Records from a collection:
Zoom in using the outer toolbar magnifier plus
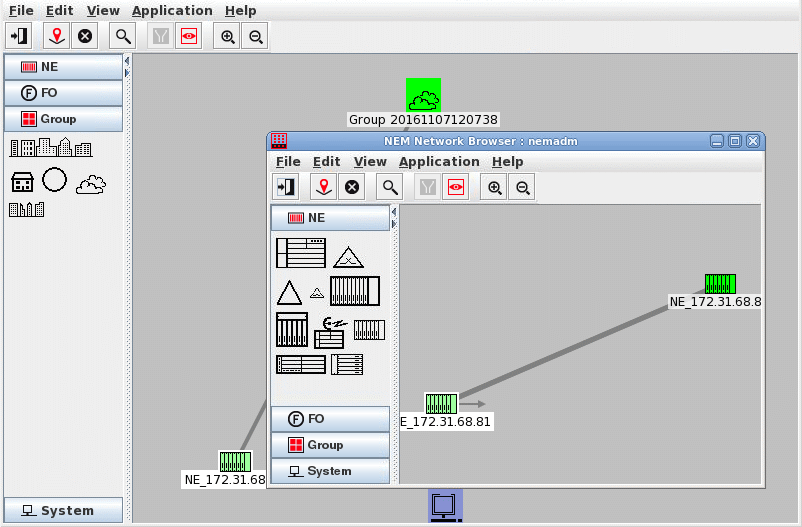 click(228, 36)
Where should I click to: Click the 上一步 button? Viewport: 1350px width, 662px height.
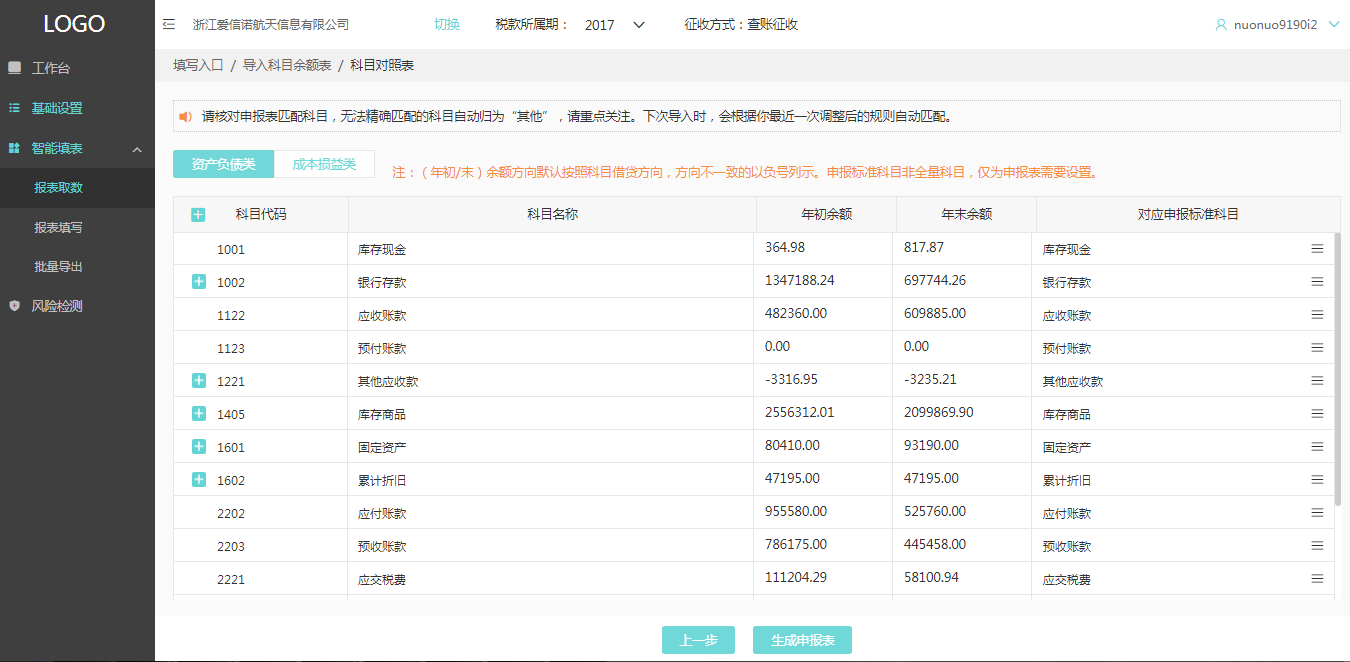coord(698,640)
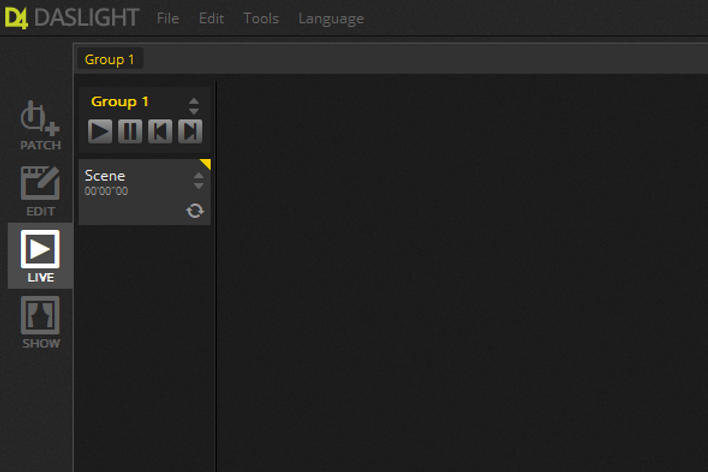Screen dimensions: 708x472
Task: Open the Language menu
Action: [x=331, y=19]
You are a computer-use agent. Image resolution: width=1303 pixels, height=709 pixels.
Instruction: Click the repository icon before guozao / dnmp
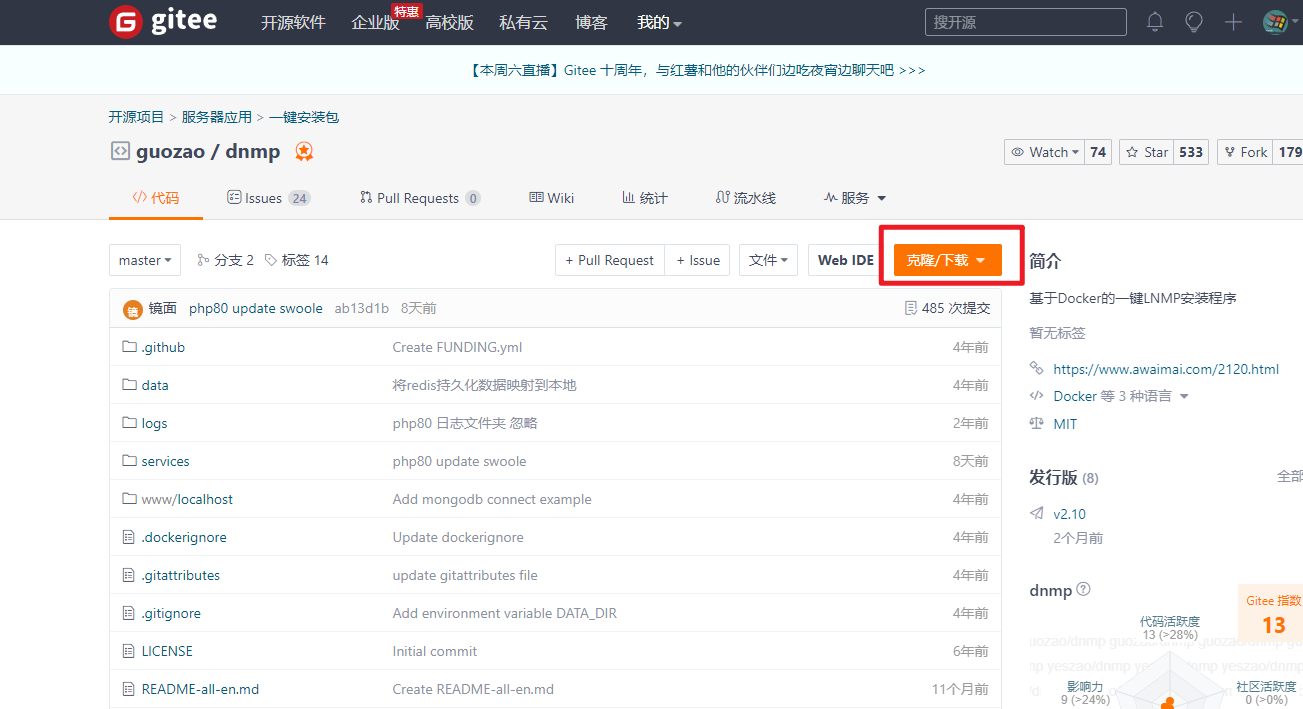click(119, 151)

Exercise brief:
The lines to retype run from the one containing "Instruction: Click the" through the last line of the records above; write them exactly and skip the pictures.

Answer for this exercise:
Instruction: Click the repository icon before guozao / dnmp
click(119, 151)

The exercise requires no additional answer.